No painel do Senado a aprovação unanime dos 76 senadores presentes. Jucá só deixou aprovar porque sabia que não ia valer

Toinho de Passira
Fontes: Estadão , Abril Notícias, O Tempo, Coluna Cristiana Lobo

O projeto ficha limpa já estava aprovado pelo Senado quando recebeu uma “emenda de redação” de autoria do senador Francisco Dornelles (PP). Apenas com a intenção de uniformizar o tempo verbal, Dornelles propôs que em lugar de “os condenados…” fosse escrito “os que forem condenados”.

Essa mudança salvou o pescoço de muita gente. Pelo texto atual, só as condenações novas, após a promulgação da Lei, terão validade, (os que forem condenados…) as condenações antigas, não seriam obstáculos para as candidaturas.

Mas o problema ainda é maior. A lei está praticamente invalidada.
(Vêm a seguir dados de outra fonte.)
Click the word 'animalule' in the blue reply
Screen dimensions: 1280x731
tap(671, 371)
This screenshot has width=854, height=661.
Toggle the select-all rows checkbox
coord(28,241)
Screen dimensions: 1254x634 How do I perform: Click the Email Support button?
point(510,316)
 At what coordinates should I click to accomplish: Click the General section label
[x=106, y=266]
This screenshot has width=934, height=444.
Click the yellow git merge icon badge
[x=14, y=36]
Depois de anos de luta, o projeto de iniciativa popular com adesão de 1,6 milhões de pessoas, foi triturado por erros regimentais.
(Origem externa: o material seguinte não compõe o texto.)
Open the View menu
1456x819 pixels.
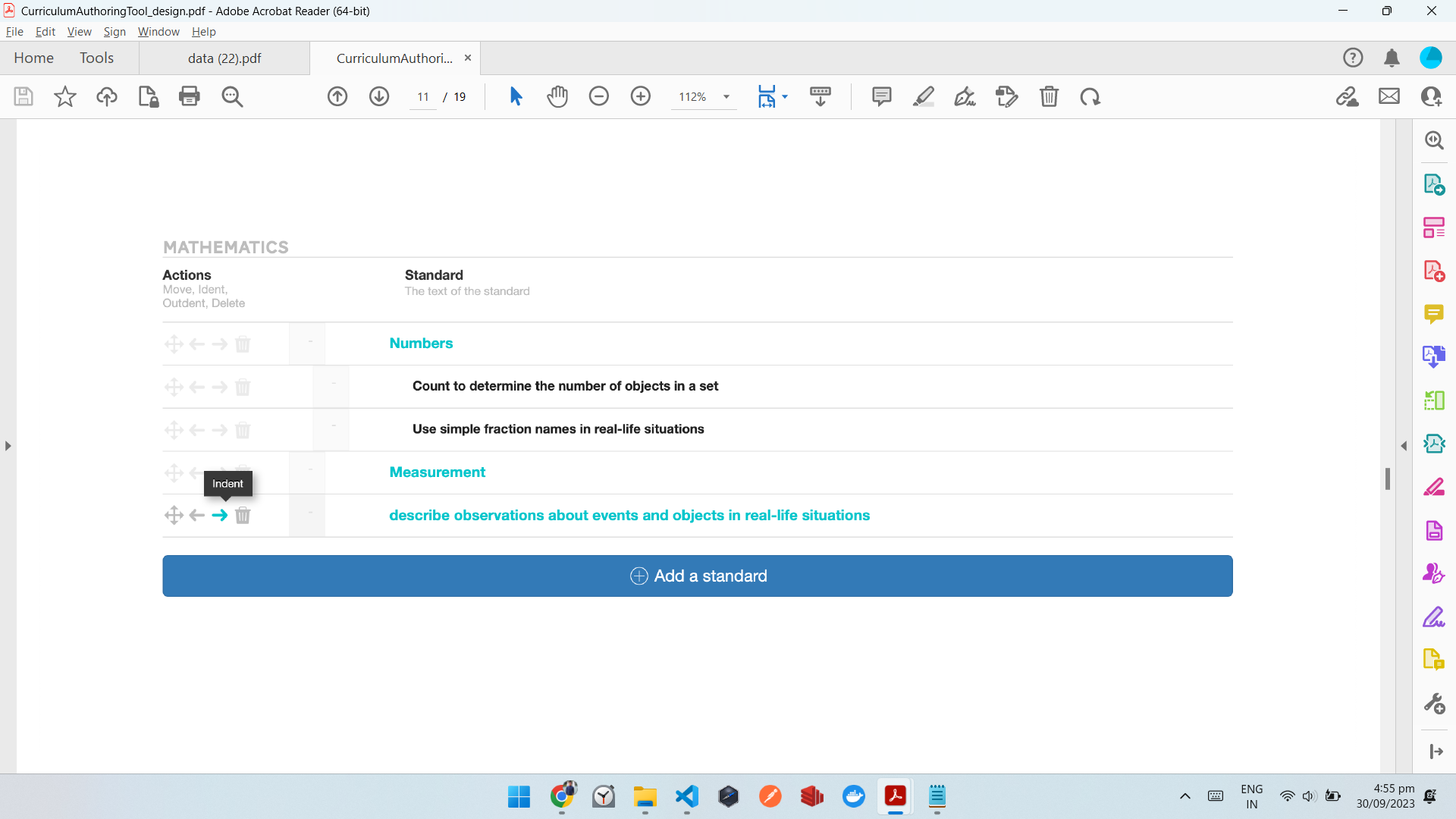(79, 32)
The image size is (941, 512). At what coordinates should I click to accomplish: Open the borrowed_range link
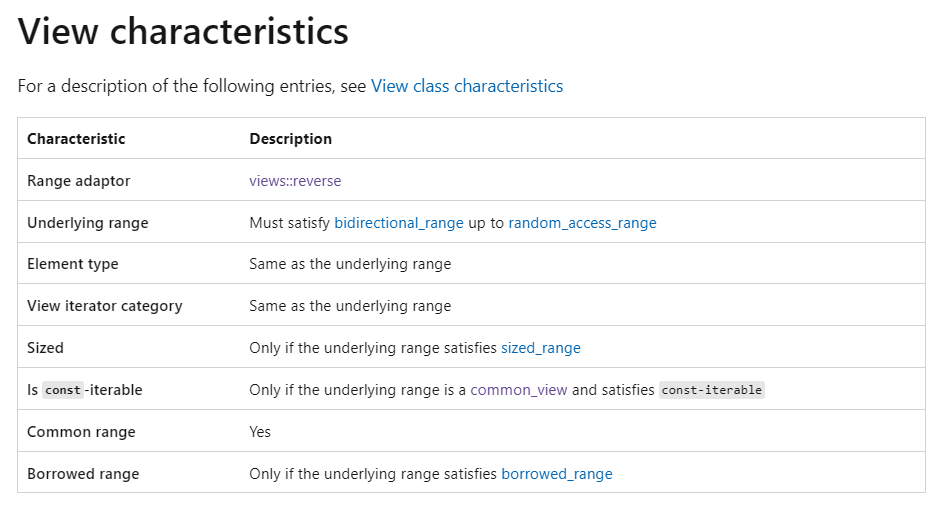556,474
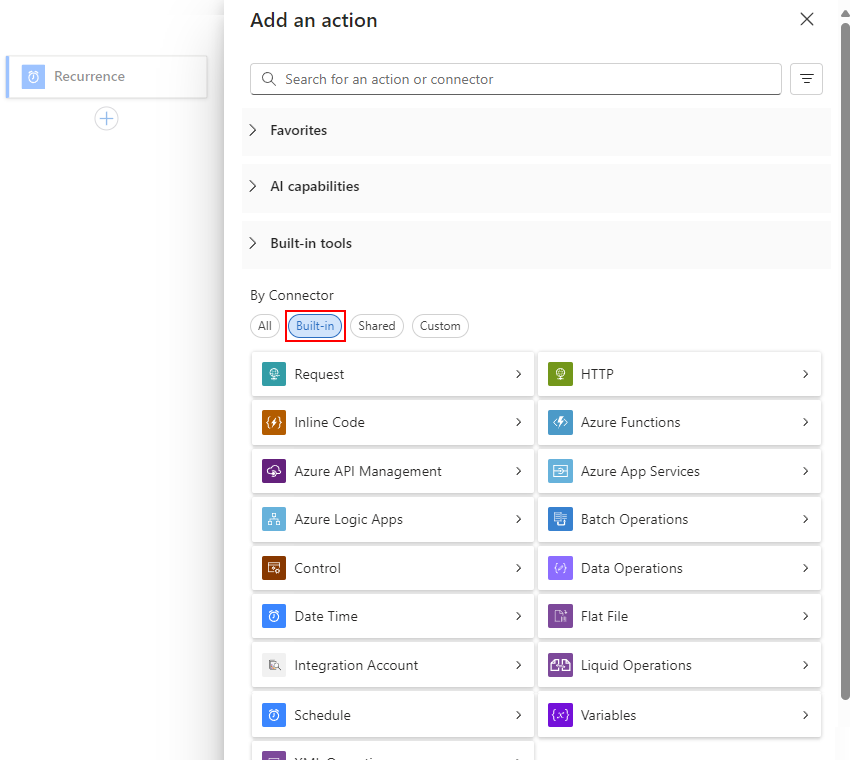Select the HTTP connector icon

point(560,374)
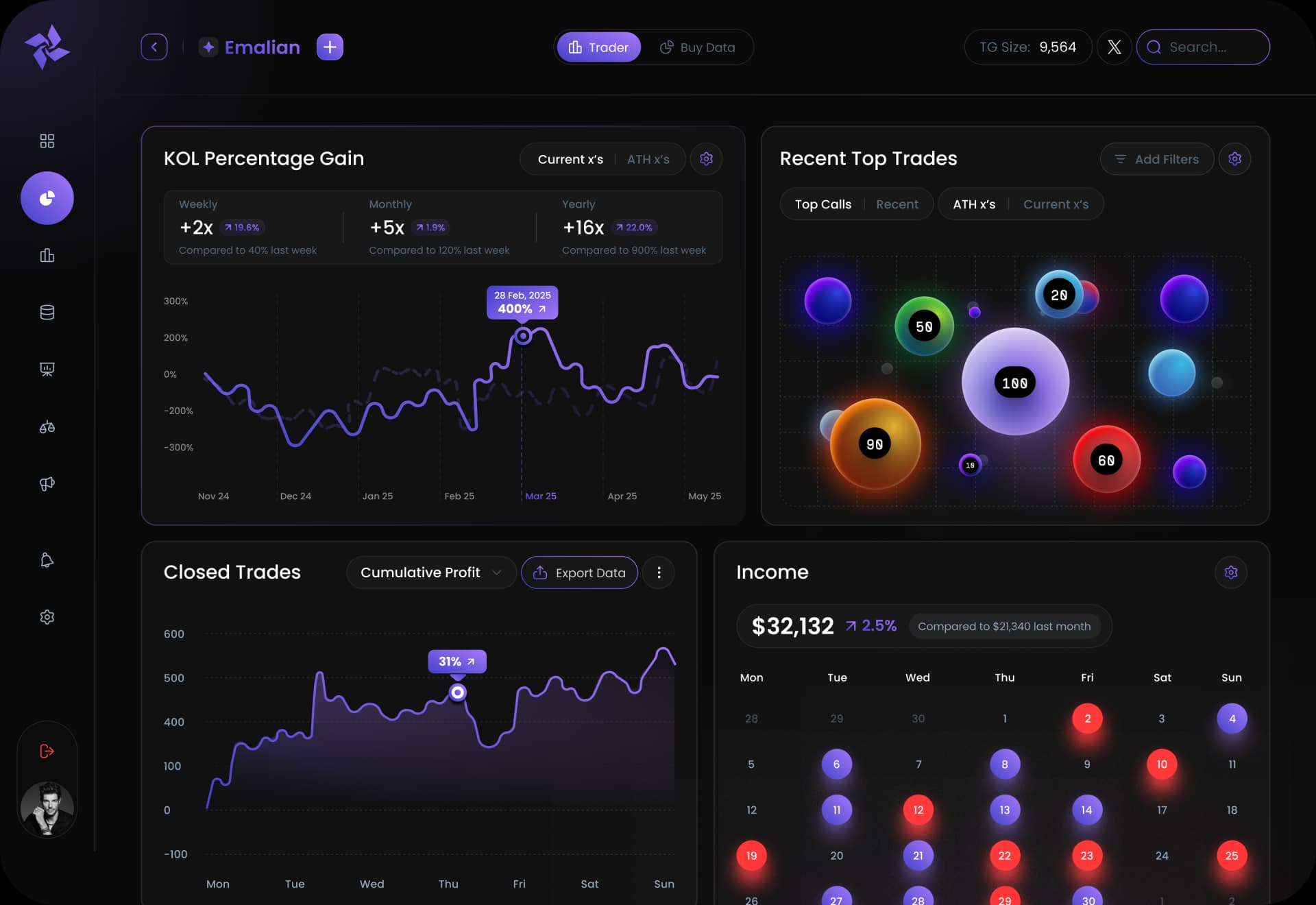Open Closed Trades three-dot menu
This screenshot has height=905, width=1316.
click(659, 572)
Apesar de acreditar na boa intenção do senador Francisco Dornelles (PP) e mais ainda na capacidade e seriedade de Demóstenes Torres, relator do projeto, achamos que os dois escangalharam o projeto.
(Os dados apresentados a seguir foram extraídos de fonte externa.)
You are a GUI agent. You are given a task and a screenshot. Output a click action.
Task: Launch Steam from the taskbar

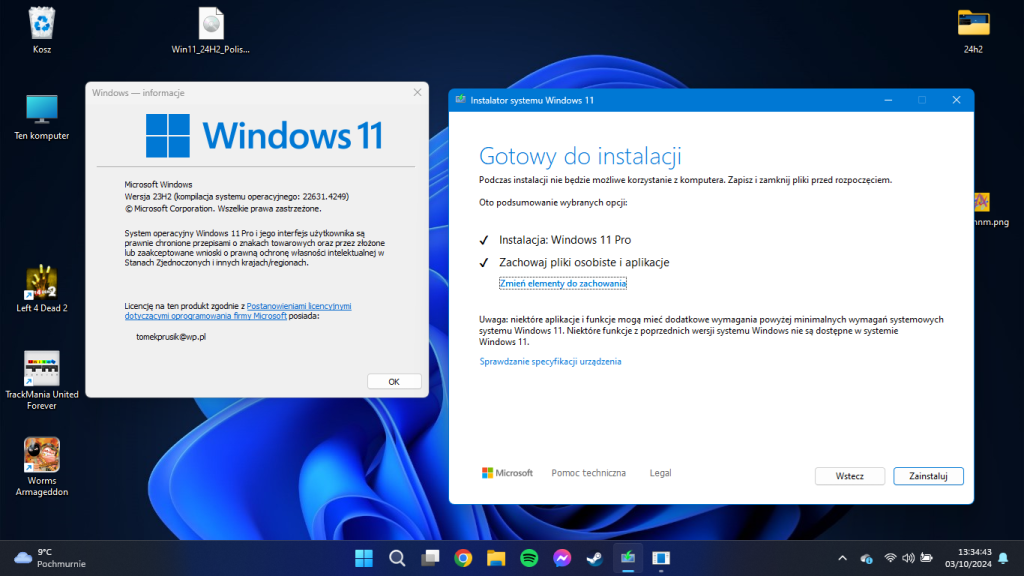click(595, 560)
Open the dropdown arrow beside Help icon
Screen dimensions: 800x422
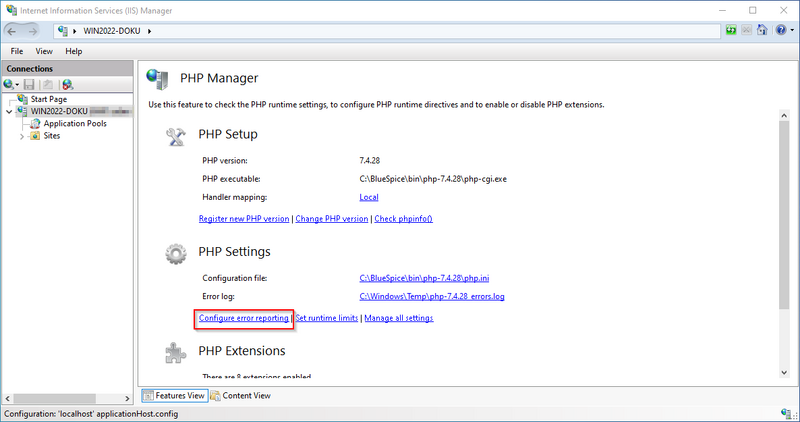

A alteração de Dornelles aceita por Demóstenes, alterou o sentido do projeto de lei, vindo da Câmara. Não é uma simples emenda de redação. O Supremo Tribunal Federal vai invalidá-lo assim que for consultado, por algum condenado impedido de se candidatar, pelo fato da Lei não ter voltado a Câmara para nova aprovação e depois ao senado para outra aprovação.

Se a presidência da republica rejeitar o projeto, dizendo que lhe falta ainda essa tramitação legal, o projeto pode ressuscitar adiante, se o presidente Lula, para se livrar de polêmica, ou por interesses partidários sancionar a lei irregular, todo o esforço estará perdido.

A oposição tão interessada na aprovação da lei, havia de ter desconfiado com o desprendimento do senador Romero Jucá, em abrir mãos de todas as possibilidades de embaraço, permitindo tranquilamente a aprovação do projeto, que ele sabia incapaz de lhe atingir.